I put the pot on the hot plate, turned on the oven and took the two paces over to the door to one of the two rooms that sandwiched the kitchen. The one facing west was the dining room, which was closed in winter since it acted as a buffer against the wind from the west, and we ate all our meals in the kitchen. Facing east was the living room with its bookcases, TV and its own wood stove. On the south side Dad had allowed the house’s only extravagance, a covered glass terrace, which he called the porch and Mum ‘the winter garden’, even though it was of course closed off in the winter and solidly barricaded behind wooden shutters. In summer Dad would sit there and suck on his Berry’s tobacco and drink a Budweiser or two – another couple of extravagances. He had to travel to town to buy his pale American beer, and the silvery-green boxes of Berry’s moist snuff were sent over the pond from a relative in America. Dad explained to me early on that unlike the Swedish crap American moist snuff goes through a fermentation process that you can taste. ‘Like bourbon,’ said Dad, who claimed that Norwegians only used that Swedish crap because they didn’t know any better. Well, at least I knew better, and when I began using it was Berry’s I used. Carl and I used to count up the empty bottles Dad lined up along the windowsill. We knew that if he drank more than four he could get tearful, and no one wants to see his dad tearful. Thinking back now, that might be why I seldom if ever drank more than one or two beers. I didn’t want to get tearful. Carl was a happy drunk, so he had less need to set these kinds of limits.

All this was going through my mind while we traipsed around and I showed Shannon the biggest bedroom, the one Dad referred to, in English, as the master bedroom.

‘Fantastic,’ she said.

I showed her the new bathroom, which wasn’t new any more, but at least it was the newest thing in the house. She probably wouldn’t have believed me if I’d told her we grew up without one. That we washed downstairs in the kitchen, with water heated up on the stove. That the bathroom came after the car accident. If what Carl had written was true, that she was from Barbados, from a family that could afford to send her to college in Canada, then it would naturally be difficult for her to imagine sharing the grey water with your brother while the two of you stood there shivering over the bowl in the middle of winter. While Dad, paradoxically enough, had had a Cadillac DeVille parked out there in the yard, because a proper car, that was definitely something we should have.

The door to the boys’ room had obviously swollen and I had to wiggle the latch a bit to get it open. A breath of stale air and memories wafted over us, like the smell of old clothes you’d forgotten you owned from a wardrobe. Along one of the walls stood a desk with two chairs next to each other; along the opposite wall a bunk bed. The stovepipe from the hole in the floor down to the kitchen was at one end of it.

‘This was Carl’s and my room,’ I said.

Shannon nodded at the bunk bed ‘Who was on top?’

‘Me,’ I said. ‘The oldest.’ I drew my finger through a layer of dust on the back of one of the chairs. ‘I’ll move in here today. So you two can have the big bedroom.’

She looked at me in alarm. ‘But, Roy, of course we don’t want to …’

I focused my gaze on her one open eye.
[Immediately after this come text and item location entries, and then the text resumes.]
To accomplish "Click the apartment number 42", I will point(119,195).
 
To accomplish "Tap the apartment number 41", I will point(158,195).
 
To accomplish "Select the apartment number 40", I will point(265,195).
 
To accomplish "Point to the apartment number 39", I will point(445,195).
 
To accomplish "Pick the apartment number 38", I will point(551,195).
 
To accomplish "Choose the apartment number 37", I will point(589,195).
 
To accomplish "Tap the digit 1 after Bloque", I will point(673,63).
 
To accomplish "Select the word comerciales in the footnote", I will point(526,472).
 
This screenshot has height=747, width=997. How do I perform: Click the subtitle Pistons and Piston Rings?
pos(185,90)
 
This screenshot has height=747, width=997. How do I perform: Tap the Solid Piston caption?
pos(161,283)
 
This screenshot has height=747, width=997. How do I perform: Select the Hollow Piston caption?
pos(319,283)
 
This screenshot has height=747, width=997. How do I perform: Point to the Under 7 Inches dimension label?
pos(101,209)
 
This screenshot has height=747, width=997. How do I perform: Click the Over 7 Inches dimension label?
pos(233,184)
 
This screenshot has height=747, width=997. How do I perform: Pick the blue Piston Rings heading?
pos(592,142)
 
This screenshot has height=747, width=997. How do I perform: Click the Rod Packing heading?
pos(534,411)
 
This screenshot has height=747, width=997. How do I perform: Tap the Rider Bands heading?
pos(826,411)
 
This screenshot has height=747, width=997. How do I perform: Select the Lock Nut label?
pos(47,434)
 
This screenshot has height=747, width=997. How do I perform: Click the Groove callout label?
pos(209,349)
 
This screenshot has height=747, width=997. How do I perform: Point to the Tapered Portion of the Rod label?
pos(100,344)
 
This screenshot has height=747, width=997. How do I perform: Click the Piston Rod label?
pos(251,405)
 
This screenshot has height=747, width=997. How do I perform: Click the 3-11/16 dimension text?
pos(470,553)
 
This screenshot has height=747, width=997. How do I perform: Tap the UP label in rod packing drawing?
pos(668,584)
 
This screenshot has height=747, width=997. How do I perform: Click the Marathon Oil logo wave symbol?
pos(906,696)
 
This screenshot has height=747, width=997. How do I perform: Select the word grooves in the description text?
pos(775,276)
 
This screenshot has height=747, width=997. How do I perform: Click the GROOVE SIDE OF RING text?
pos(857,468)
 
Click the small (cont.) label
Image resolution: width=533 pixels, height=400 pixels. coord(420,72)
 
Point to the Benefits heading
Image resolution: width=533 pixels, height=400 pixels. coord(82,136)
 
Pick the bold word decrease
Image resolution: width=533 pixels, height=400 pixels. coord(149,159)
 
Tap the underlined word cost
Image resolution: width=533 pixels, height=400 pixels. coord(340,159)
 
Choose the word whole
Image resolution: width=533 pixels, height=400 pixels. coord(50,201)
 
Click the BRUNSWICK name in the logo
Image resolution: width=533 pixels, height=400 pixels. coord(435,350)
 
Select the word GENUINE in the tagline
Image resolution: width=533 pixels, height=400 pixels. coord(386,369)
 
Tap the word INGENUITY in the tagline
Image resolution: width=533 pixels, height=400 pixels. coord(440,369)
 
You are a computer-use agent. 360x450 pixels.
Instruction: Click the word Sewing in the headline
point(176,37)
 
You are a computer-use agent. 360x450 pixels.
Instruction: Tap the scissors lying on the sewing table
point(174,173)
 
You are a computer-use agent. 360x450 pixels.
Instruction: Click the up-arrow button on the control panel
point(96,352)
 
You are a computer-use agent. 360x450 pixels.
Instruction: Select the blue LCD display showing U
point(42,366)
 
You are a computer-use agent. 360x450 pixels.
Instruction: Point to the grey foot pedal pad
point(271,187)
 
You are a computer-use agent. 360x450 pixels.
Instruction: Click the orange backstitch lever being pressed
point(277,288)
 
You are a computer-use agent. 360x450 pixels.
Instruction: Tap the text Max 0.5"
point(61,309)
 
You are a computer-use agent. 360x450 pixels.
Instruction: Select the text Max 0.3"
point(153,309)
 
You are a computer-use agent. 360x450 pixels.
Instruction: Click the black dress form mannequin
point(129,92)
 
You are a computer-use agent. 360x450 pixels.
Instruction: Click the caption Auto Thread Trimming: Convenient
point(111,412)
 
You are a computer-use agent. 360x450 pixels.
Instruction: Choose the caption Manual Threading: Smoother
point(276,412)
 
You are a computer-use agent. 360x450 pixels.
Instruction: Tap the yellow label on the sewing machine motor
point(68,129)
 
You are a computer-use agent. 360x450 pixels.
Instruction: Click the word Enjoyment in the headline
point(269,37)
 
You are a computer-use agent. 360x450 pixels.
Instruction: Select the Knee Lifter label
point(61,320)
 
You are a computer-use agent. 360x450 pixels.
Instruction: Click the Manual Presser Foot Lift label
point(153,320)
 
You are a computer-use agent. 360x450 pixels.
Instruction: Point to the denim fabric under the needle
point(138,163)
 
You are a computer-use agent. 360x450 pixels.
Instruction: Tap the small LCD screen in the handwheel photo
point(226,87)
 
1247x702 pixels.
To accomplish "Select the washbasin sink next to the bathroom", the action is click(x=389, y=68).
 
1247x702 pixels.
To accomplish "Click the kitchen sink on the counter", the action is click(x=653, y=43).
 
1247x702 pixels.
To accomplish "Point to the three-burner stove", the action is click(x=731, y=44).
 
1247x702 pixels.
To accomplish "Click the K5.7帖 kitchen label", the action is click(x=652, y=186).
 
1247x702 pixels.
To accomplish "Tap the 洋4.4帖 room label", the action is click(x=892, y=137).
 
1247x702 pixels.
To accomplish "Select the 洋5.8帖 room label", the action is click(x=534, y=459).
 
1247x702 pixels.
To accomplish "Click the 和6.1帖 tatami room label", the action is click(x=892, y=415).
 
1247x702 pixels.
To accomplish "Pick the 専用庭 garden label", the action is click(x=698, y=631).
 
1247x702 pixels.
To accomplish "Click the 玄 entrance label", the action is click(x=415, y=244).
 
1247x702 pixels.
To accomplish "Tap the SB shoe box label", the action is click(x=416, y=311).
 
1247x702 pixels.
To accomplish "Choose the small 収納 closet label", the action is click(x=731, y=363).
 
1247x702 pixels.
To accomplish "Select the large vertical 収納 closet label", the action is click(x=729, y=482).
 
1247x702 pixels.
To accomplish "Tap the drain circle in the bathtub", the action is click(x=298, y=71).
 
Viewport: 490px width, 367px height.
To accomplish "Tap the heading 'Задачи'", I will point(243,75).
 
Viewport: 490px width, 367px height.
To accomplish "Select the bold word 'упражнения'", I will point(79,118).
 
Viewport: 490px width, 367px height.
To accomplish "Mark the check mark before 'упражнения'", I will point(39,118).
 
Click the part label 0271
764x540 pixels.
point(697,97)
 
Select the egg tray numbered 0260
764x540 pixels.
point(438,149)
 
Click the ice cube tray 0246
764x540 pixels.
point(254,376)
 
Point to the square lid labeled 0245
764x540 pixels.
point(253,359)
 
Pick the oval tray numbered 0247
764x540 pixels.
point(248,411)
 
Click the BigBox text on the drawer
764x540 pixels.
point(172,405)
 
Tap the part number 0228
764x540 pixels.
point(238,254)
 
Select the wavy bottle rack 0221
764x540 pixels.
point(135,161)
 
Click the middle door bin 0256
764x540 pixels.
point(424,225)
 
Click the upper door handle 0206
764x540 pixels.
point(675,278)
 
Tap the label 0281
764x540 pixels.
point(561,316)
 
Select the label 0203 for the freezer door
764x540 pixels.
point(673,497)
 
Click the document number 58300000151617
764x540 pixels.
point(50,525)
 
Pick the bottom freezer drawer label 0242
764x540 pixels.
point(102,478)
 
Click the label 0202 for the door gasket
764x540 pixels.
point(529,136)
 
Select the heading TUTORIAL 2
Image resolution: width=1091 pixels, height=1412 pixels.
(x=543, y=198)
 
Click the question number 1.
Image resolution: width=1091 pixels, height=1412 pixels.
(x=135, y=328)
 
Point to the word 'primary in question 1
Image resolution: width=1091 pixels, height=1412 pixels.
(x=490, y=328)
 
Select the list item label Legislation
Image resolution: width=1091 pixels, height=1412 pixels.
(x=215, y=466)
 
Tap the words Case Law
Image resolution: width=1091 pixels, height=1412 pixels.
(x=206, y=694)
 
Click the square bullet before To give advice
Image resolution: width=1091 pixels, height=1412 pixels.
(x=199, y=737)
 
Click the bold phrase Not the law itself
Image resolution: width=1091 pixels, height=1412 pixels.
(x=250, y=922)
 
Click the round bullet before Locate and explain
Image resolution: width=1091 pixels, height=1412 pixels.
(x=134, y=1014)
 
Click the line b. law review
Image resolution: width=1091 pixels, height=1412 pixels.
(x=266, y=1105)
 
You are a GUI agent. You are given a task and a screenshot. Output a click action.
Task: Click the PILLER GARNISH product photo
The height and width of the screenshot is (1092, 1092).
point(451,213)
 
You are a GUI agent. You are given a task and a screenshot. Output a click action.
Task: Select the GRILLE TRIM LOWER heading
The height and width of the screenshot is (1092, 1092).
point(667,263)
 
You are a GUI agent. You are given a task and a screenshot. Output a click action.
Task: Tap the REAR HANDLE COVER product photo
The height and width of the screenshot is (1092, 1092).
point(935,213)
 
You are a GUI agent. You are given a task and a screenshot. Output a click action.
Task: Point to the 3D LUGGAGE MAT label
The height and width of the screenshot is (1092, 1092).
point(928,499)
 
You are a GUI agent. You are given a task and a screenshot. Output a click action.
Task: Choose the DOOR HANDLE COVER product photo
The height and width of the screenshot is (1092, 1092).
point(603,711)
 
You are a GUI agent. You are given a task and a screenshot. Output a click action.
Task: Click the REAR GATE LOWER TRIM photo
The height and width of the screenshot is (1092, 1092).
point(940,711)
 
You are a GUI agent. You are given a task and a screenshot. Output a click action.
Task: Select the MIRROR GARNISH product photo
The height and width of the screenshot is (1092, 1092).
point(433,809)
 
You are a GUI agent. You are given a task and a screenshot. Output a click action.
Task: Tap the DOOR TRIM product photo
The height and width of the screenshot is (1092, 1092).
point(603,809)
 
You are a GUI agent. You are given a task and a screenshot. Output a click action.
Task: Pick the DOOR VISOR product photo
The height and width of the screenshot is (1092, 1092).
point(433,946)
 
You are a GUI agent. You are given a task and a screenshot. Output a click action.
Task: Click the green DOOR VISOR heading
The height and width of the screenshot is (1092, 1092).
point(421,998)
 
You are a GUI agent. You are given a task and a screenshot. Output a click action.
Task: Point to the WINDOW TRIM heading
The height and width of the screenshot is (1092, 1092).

Isn’t that a little strange, to have brown eyes when you have red hair and skin as white as snow? ‘There are two of you and only one of me so it’s no problem, OK?’

She gazed round the room again. ‘Thanks,’ she said.

I led her into Mum and Dad’s room. I’d aired it thoroughly. Regardless of what people smell like, I don’t like to breathe in their smells. Excepting Carl’s. Carl smelled – if not exactly good – at least right. He smelled of me. Of us. When Carl was ill in the winter – like he always was – I snuggled up to him. His smell was always right, even though his skin was covered with the dried sweat of fever, or his breath smelled of sick. I inhaled Carl and shivered in close to his glowing body, used the heat he was losing to warm my own carcass. One man’s fever is another man’s hotplate. Living up here makes you practical.